Q3. Why do the authors report the mean absolute deviation (MAD)?
The authors report the mean absolute deviation (MAD) as a measure of goodness of fit (fourth column), because it provides more robust results in the presence of heteroskedasticity.
Q4. What is the function B(L1/m; ) of a few parameters?
As a way of addressing parameter proliferation, in a MIDAS regression the coefficients of the polynomial in L1/m are captured by a known function B(L1/m; θ) of a few parameters summarized in a vector θ.
Q5. What is the predictor of conditional volatility?

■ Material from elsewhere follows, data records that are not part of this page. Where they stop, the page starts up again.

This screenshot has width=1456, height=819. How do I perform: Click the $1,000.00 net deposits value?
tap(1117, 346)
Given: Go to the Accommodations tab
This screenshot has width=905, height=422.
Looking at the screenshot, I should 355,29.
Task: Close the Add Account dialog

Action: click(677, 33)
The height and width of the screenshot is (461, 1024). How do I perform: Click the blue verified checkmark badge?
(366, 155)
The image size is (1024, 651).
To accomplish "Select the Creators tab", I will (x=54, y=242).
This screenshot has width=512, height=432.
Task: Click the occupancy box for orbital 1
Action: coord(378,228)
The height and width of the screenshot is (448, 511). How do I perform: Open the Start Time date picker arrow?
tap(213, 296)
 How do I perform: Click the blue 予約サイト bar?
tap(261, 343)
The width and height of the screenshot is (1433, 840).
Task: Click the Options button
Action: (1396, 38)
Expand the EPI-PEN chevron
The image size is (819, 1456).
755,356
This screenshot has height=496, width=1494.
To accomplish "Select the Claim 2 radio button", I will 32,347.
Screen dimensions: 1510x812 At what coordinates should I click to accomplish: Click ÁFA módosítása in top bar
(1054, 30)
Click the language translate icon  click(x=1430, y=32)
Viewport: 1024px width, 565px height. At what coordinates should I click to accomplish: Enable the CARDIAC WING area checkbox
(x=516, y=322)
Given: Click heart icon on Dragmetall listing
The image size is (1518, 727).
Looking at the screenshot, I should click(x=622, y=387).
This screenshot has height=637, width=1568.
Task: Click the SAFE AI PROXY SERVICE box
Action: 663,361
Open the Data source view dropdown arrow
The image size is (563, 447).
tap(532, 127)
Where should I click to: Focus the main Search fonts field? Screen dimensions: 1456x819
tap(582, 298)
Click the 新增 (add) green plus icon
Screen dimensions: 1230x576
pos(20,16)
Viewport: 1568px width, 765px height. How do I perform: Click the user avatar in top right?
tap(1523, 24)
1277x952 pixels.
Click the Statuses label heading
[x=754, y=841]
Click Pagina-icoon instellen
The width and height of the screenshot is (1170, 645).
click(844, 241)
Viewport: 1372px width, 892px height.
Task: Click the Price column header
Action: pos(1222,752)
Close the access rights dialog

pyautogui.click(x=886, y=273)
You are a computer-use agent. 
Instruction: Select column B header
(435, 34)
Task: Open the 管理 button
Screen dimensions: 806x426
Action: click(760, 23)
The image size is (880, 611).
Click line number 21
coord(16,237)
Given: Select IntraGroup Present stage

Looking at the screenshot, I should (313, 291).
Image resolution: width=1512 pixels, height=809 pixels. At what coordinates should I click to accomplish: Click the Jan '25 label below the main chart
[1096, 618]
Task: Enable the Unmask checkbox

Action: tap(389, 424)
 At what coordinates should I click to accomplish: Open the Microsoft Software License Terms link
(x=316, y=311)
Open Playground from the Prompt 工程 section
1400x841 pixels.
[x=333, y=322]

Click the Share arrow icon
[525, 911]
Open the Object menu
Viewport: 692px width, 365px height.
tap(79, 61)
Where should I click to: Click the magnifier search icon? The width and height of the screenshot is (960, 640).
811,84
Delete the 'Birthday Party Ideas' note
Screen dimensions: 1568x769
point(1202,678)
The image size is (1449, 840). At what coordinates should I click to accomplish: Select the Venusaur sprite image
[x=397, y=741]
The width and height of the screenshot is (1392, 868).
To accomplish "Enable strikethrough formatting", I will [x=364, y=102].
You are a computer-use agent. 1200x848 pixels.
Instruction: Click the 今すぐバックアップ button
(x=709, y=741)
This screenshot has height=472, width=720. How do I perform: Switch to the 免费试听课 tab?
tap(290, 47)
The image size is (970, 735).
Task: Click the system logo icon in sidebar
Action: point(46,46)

Santa-Clara, and Valkanov (2003) show that the best overall predictor of conditional volatility is the realized power and that, not surprisingly, better forecasts are obtained at shorter (weekly) horizons.
Q6. How many parameters are there to estimate?
If the parameters of the lagged polynomial are left unrestricted (or B(k) does not depend on θ), then there would be a lot of parameters to estimate.
Q7. What is the way to model the volatility of financial markets?
It is also worth noting that for stochastic volatility models the problem is even more difficult since the volatility factors are latent and therefore need to be extracted from observed past returns.